[Start of section]

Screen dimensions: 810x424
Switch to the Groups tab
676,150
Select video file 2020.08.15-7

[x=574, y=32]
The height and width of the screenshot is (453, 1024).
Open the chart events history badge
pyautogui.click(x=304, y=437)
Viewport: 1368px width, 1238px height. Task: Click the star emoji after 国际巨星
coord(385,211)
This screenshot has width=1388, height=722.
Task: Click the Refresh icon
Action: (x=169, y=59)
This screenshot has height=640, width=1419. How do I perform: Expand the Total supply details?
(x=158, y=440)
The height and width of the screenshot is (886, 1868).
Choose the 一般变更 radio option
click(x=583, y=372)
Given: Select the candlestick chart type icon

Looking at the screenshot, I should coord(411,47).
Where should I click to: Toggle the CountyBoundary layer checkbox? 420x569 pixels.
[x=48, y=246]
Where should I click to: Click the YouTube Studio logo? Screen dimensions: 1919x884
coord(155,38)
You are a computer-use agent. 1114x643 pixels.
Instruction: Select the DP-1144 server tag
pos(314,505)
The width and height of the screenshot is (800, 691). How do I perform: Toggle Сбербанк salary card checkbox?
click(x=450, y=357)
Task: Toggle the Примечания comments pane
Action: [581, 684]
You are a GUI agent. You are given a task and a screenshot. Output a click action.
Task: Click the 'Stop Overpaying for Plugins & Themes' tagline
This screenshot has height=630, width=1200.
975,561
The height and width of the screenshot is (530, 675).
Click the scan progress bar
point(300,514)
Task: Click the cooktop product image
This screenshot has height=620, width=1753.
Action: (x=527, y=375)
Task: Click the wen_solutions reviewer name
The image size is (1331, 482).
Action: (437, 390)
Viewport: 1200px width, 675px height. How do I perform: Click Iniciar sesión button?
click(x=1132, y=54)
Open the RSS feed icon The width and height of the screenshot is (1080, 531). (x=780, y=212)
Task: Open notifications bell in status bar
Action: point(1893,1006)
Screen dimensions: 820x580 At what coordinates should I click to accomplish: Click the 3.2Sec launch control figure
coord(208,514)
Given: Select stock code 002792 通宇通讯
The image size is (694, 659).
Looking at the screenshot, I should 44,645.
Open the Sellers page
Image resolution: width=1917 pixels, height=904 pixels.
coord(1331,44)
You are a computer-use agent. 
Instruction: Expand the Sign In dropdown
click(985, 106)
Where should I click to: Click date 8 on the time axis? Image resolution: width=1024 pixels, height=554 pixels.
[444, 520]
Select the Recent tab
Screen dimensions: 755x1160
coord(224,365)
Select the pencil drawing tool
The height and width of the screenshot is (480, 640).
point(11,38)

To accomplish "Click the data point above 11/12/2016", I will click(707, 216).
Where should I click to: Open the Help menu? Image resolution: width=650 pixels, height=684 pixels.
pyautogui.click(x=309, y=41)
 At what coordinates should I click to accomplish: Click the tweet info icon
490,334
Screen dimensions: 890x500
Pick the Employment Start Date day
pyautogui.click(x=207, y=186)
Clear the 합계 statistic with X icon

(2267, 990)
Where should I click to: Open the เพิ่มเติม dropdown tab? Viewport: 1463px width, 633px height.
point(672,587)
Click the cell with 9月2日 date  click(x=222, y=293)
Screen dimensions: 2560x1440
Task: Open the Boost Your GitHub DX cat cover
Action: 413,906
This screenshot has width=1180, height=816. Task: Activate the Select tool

[End of section]

TASK REQUIREMENTS
Count the lines above holding "agent". Give only the number.

EXERCISE OUTPUT
3